Professor wins prestigious $100,000 prize from the Foundation for the National Institutes of Health, a Congress-created charity.
February 17, 2015
The Foundation for the National Institutes of Health has awarded Karl Deisseroth, MD, PhD, professor of bioengineering and of psychiatry and behavioral science, its third annual Lurie Prize in Biomedical Sciences. The $100,000 prize will be presented to Deisseroth in a May 20 ceremony in Washington, D.C.
Deisseroth, the D.H. Chen Professor at Stanford and a practicing psychiatrist, is being honored for two towering contributions to the field of neuroscience. He pioneered the field of optogenetics, which combines genetic manipulation and optics to activate or deactivate precisely targeted brain cells at the flick of a switch. This allows for the precise pinpointing of brain circuitry and the delineation of mechanisms involved in normal behavior, as well as in diseases like Parkinson’s, schizophrenia and depression.

--- Questions on the material ---
1. According to the article on Karl Deisseroth's Lurie Prize, when and where will the prize be presented to him?
2. Write the next part of the article on Karl Deisseroth's Lurie Prize, starting after its final sentence.
The material after this article is not needed for any of the tasks.

--- Excerpted records ---
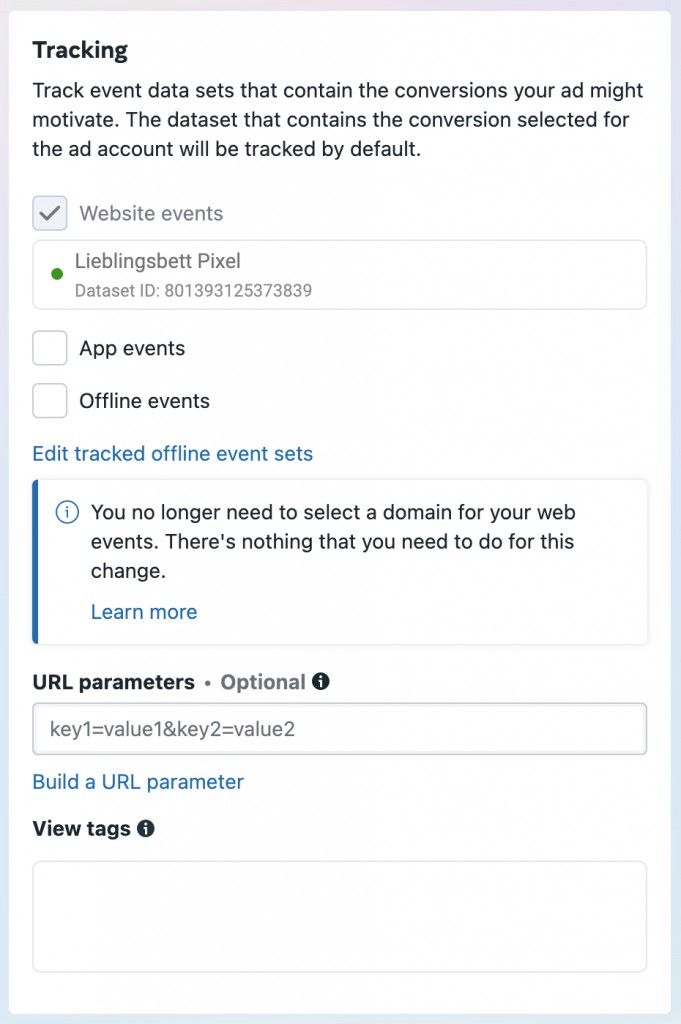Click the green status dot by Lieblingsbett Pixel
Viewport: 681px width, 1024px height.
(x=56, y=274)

==

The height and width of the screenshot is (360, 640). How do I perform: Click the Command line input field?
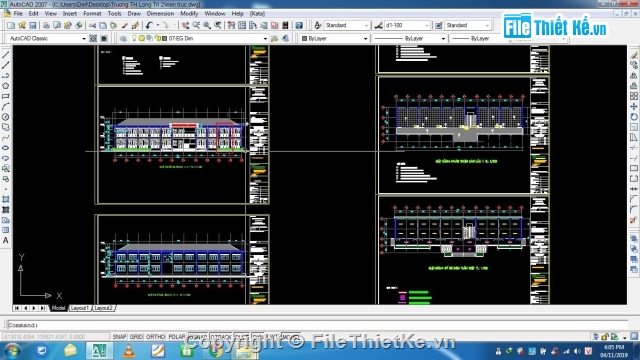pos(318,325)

--

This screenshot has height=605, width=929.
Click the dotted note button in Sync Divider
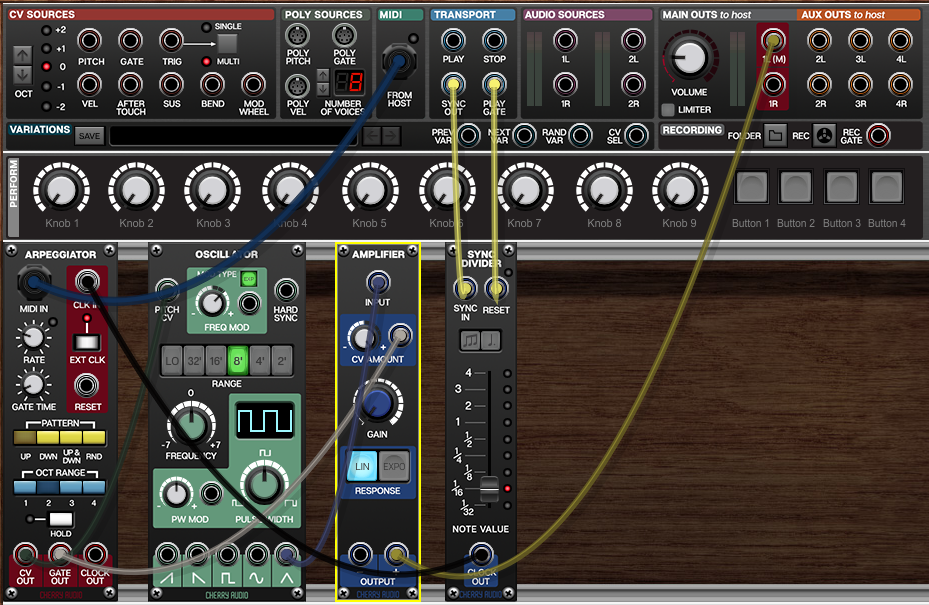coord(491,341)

--- Task-by-task outputs ---
1. It will be presented at a May 20 ceremony in Washington, D.C.

2.
In addition, Deisseroth’s team also developed CLARITY, a chemical engineering method for rendering biological tissues, such as the brain, both optically transparent and accessible to molecular probes, enabling scientists to observe intricate, molecular-resolution details within intact brains.
Deisseroth is a member of the National Academy of Sciences, the Institute of Medicine, Stanford Bio-X and the Stanford Neurosciences Institute. He is also a Howard Hughes Medical Institute investigator and a working-group member of the NIH BRAIN Initiative, a program announced by President Barack Obama to deepen science’s understanding of the human brain.
The Foundation for the National Institutes of Health is a charity established by Congress in 1990. Endowed by philanthropist and foundation board member Ann Lurie, the Lurie Prize recognizes outstanding achievement by a promising scientist age 52 or younger.